The treating physician rule is no less applicable because Dr. Izzo’s opinion post-dated the hearing. Under the framework laid out in Donaldson-Rudd v. Astrue, No. 0308-CV-01626CFDTPS, 2009 WL 2148297, at *1 (D.Conn. July 17, 2009), “a district court may remand a final decision of the Commissioner and order the Commissioner to consider additional evidence” if the evidence is material and “there is good cause for the failure to incorporate such evidence into the record in a prior proceeding.” Id., citing 42 U.S.C. § 405(g). Under Second Circuit case law, to warrant a remand, the plaintiff must demonstrate (1) that the evidence is new (meaning that it is not merely cumulative); (2) that the evidence is material (meaning that it presents a reasonable possibility that it would have influenced the Commissioner to decide the case differently); and (3) that there is good cause for claimant’s failure to present the evidence earlier. Id. (citing Jones v. Sullivan, 949 F.2d 57, 60 (2d Cir.1991)).
This Court concludes that all three factors are met. First, Crosse’s submission of an opinion from her treating physician after the hearing clearly constitutes “new” evidence. Second, the Court concludes that the opinion is material, in that it may have caused the hearing officer to decide the case differently. After all, the evaluation reflects Crosse’s treating physician’s opinion that the claimant’s depression would affect her attendance at work. Admin. R. 590-593. Lastly, there is good cause for Crosse’s failure to present the evidence at an earlier date: Dr. Izzo signed the opinion after the administrative hearing, so the claimant could not have presented the evidence at or before that time. The Appeals Council should have considered the substance of Dr. Izzo’s opinion.

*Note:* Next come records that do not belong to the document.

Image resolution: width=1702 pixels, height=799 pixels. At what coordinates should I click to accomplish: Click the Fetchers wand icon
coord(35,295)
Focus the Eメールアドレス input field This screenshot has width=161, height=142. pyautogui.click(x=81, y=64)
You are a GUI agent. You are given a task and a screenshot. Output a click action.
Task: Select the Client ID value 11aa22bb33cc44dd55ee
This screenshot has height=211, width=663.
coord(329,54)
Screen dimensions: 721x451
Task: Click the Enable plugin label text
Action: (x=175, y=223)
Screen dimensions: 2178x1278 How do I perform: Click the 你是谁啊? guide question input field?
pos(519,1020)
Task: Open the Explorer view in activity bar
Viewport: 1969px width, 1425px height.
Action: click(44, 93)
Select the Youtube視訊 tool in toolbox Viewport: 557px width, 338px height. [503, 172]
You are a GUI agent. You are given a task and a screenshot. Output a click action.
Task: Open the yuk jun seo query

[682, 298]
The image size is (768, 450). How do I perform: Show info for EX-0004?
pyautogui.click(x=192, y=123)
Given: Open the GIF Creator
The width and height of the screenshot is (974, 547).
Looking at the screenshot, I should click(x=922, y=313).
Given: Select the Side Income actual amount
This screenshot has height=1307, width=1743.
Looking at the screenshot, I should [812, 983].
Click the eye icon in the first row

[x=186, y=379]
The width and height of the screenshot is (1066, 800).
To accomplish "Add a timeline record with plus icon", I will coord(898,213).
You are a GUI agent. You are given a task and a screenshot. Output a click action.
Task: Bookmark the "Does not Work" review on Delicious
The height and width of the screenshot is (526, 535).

C. Counsel for the Commissioner May Not Retroactively Justify the Commissioner’s Analysis
The Commissioner does not dispute that Dr. Izzo was Crosse’s treating physician, nor does the Commissioner argue that the opinion was untimely. Def.’s Br. 13. The Commissioner instead argues that the opinion “did not provide a basis for changing the [hearing officer’s] decision.” Def.’s Br. 13. It is not, however, the Commissioner’s prerogative at this juncture to offer a post hoe justification for its failure to consider properly an opinion under the treating physician rule. Snell v. Apfel, 177 F.3d 128, 134 (2d Cir.1999) (“A reviewing court may not accept appellate counsel’s post hoc rationalizations for agency action” vis a vis a treating physician’s opinion). The Commissioner must weigh the opinion under the treating physician rule.
V. CONCLUSION
For the aforementioned reasons, the decision of the Commissioner is REMAND*175ED for proceedings consistent with this opinion.
SO ORDERED.
. Of the District of Massachusetts, sitting by designation. ECF No. 16.
. This Court has already commented on the rigor with which the Second Circuit applies the treating physician rule as compared to the First Circuit. See Sastre v. Astrue, 870 F.Supp.2d 267, 275 n. 2 (D.Mass.2012); Coggon v. Barnhart, 354 F.Supp.2d 40, 51 n. 5 (D.Mass.2005). A recent research paper points out rather striking inconsistencies in Appeals Council reversal rates among district judges themselves and from the government's decision to appeal, as among various circuits. Jonah J. Horwitz, Social Insecurity: A Modest Proposal for Remedying Federal District Court Inconsistency in Social Security Cases, 34 Pace L.Rev. 30, 46-51 (2014). Such inconsistencies are, and should be, especially troubling. See generally Frederick Schauer, Foreword: The Court’s Agenda, and the Nation's, 120 Harv. L.Rev. 4 (2006) (noting throughout the discrepancy between the importance Americans place on the Social Security program and the attention it receives at the Supreme Court).